- [THE PROBLEM]
Look through the listing for the word "will". Copy each line that has it.

#### DATASET CONTENT

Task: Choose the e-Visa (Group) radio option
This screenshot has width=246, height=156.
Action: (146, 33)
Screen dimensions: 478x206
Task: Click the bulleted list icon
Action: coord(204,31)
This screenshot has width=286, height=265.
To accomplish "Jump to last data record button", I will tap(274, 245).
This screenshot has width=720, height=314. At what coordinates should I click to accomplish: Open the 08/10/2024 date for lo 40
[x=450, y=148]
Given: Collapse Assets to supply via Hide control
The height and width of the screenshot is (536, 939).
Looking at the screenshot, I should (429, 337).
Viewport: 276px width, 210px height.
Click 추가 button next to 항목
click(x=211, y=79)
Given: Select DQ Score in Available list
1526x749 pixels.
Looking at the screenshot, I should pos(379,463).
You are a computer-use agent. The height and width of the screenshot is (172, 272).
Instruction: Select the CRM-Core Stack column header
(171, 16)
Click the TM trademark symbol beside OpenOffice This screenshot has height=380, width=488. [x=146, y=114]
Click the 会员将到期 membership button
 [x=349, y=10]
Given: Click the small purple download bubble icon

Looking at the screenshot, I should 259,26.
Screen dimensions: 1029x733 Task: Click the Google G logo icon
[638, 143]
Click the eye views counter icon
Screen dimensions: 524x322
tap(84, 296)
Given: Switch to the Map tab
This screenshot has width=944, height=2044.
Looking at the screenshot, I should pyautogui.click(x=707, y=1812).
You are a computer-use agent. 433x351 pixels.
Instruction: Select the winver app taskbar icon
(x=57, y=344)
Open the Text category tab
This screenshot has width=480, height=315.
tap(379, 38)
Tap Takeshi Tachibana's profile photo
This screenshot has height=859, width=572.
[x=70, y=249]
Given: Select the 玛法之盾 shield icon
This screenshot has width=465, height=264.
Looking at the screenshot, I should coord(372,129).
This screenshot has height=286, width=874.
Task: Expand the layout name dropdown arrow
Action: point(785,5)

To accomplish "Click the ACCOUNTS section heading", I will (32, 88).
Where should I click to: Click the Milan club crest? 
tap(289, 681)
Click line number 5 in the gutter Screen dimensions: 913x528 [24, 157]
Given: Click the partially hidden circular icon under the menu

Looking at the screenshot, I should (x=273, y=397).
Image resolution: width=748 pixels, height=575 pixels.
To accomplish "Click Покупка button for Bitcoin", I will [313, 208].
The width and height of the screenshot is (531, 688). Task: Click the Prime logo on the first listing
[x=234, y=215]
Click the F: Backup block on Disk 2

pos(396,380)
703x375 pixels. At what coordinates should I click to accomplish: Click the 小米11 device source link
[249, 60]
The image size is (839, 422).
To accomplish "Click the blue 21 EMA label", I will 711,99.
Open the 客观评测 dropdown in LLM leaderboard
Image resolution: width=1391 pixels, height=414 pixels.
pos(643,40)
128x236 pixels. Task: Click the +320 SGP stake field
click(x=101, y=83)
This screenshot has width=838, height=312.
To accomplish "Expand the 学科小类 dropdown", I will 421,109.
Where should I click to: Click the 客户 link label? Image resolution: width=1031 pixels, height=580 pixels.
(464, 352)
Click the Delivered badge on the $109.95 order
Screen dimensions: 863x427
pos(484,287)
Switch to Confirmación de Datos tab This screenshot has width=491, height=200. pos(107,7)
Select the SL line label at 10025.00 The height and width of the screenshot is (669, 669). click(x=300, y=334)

########

- [TASK SOLUTION]
To accomplish "Jump to last data record button", I will tap(274, 245).
To accomplish "Click the ACCOUNTS section heading", I will (32, 88).
To accomplish "Click Покупка button for Bitcoin", I will [313, 208].
To accomplish "Click the blue 21 EMA label", I will 711,99.
To accomplish "Expand the 学科小类 dropdown", I will 421,109.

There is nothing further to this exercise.